John Bird, a beggar for 20 years before starting the magazine in 1991, said that giving money to beggars was "murdering" any chance that they had of getting off the streets because they were not forced to seek any alternative life. "Begging is bad for both the giver and the receiver," he said.
He also called for more treatment centres and accommodation across the country and the enforcement of laws allowing the removal of people sleeping rough, in a pamphlet published today by the think-tank Politeia. He said vagrancy laws were rigorously enforced until 20 years ago. "Let's give people the alternative to the streets. People shouldn't have the right to sleep on the streets, they are deteriorating on the streets.
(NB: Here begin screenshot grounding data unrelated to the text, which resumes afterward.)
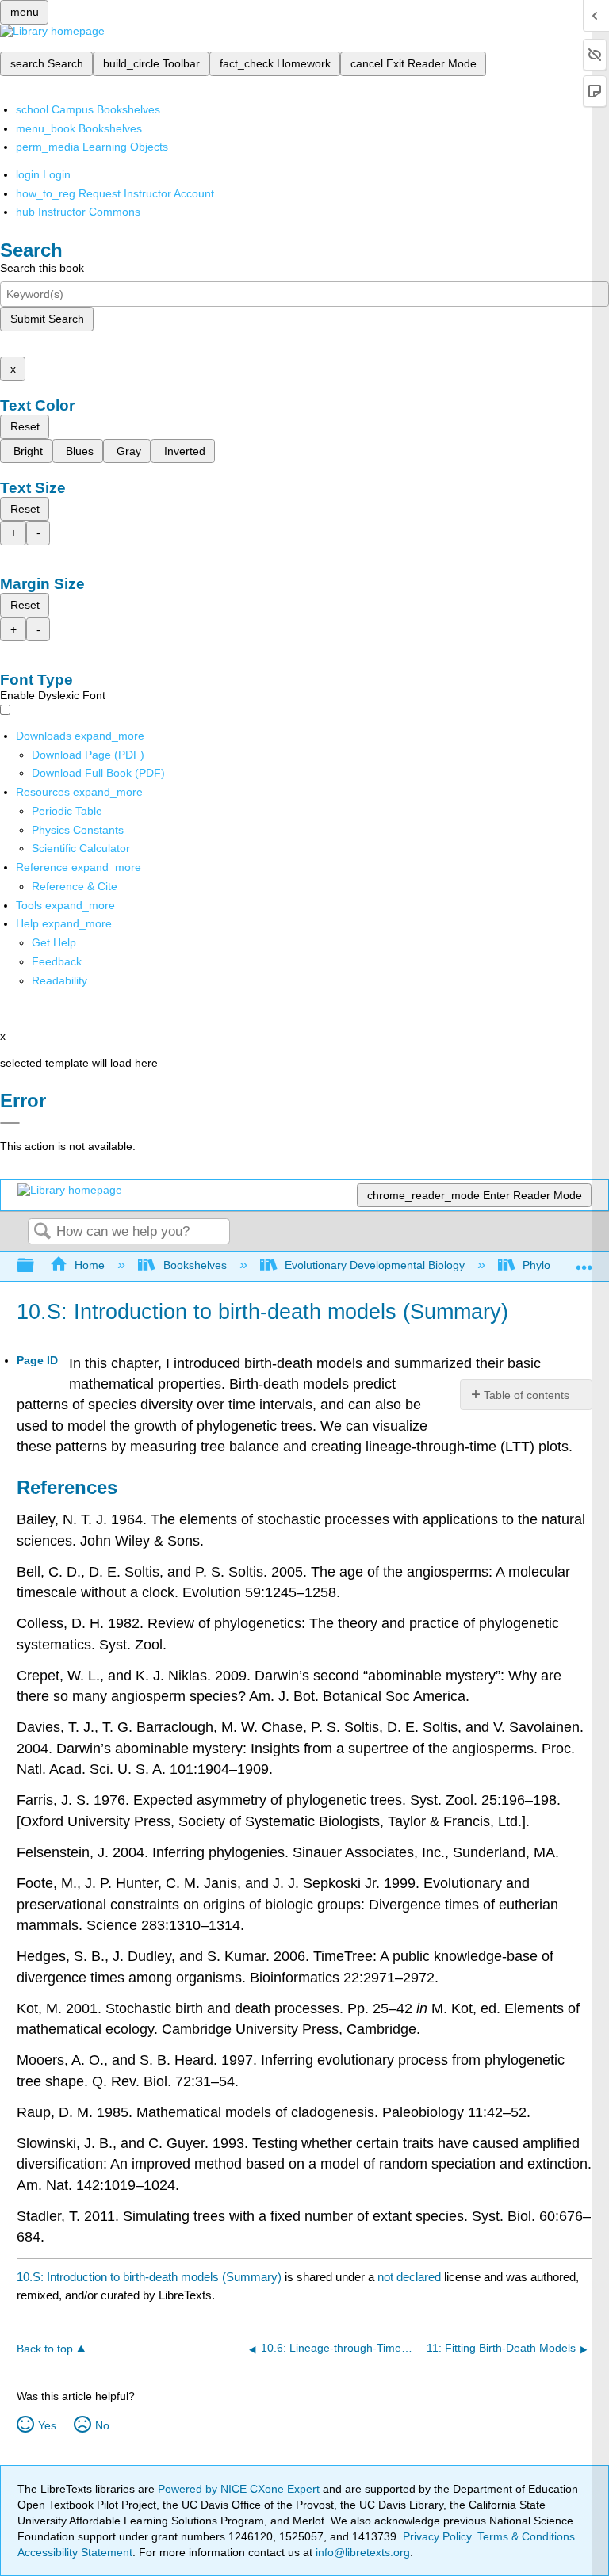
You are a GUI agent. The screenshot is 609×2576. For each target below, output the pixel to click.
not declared (410, 2277)
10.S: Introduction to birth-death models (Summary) (149, 2277)
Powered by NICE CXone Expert (240, 2488)
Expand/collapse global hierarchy (35, 1266)
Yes (47, 2425)
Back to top (45, 2349)
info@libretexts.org (361, 2552)
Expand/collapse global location (584, 1261)
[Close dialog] (10, 1123)
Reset (25, 426)
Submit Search (47, 318)
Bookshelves (194, 1265)
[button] (57, 961)
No (102, 2425)
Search (42, 1232)
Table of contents (526, 1395)
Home (89, 1265)
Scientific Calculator (81, 848)
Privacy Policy (437, 2536)
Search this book (42, 268)
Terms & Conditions (526, 2536)
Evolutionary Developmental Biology (375, 1265)
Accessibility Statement (74, 2552)
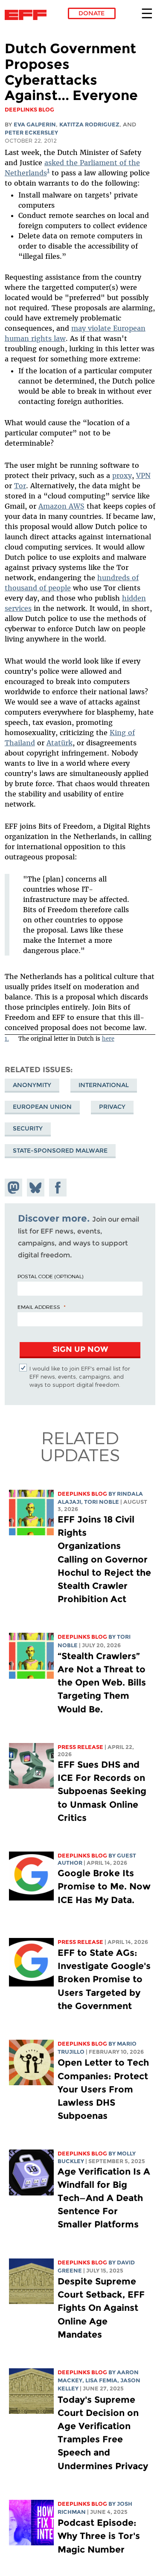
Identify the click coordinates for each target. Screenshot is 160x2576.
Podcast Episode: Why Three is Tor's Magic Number (99, 2535)
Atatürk (60, 742)
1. (7, 1038)
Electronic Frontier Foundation (28, 15)
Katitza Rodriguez (89, 124)
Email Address (38, 1307)
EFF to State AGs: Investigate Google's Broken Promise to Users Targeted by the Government (104, 1979)
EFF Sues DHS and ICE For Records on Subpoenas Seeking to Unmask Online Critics (102, 1791)
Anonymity (32, 1085)
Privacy (112, 1107)
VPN (143, 475)
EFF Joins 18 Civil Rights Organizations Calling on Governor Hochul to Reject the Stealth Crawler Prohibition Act (104, 1559)
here (108, 1038)
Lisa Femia (101, 2380)
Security (28, 1128)
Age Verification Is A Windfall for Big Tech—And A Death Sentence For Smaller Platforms (104, 2198)
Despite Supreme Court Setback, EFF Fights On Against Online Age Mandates (101, 2308)
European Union (42, 1107)
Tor (20, 485)
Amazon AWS (61, 506)
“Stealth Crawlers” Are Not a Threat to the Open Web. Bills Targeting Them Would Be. (102, 1682)
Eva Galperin (35, 124)
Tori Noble (101, 1502)
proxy (122, 475)
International (104, 1085)
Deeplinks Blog (82, 1494)
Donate (92, 13)
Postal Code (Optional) (50, 1276)
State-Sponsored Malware (60, 1150)
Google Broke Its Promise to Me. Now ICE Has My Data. (104, 1886)
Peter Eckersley (31, 132)
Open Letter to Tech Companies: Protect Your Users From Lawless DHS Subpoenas (103, 2089)
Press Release (80, 1747)
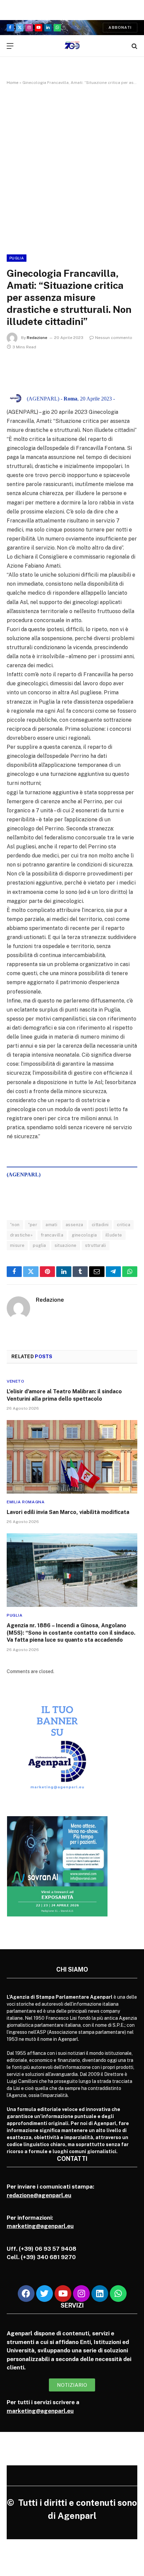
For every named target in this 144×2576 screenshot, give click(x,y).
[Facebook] (26, 2293)
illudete (113, 1235)
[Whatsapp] (118, 2293)
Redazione (37, 337)
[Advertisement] (72, 168)
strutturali (95, 1245)
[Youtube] (63, 2293)
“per (33, 1224)
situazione (66, 1245)
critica (123, 1224)
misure (17, 1245)
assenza (74, 1224)
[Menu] (10, 45)
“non (15, 1224)
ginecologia (84, 1235)
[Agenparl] (72, 46)
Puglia (16, 258)
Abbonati (120, 27)
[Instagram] (81, 2293)
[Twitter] (44, 2293)
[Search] (133, 45)
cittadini (100, 1224)
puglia (39, 1245)
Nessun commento (113, 337)
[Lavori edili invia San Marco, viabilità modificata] (72, 1456)
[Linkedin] (99, 2293)
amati (51, 1224)
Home (12, 82)
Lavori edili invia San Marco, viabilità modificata (68, 1512)
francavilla (52, 1235)
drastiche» (21, 1235)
I keep meeting mentally and physically ill people in the street. We have a responsibility to use the Mental Health Act, largely, to section people to remove them from the streets and to take them to a place of safety."
His demand to remove those from the streets was criticised by homeless groups. Shelter said if begging was taken away, the homeless were left with crime or prostitution as sources of income. Crisis – the national charity that today opens its shelters for 900 homeless people over Christmas – said vagrants should not be compelled to leave the streets.
"Begging is not a healthy activity but if we want to stop people begging, coercion is not the answer," a spokeswoman said. She echoed Mr Bird's demands for more hostel places.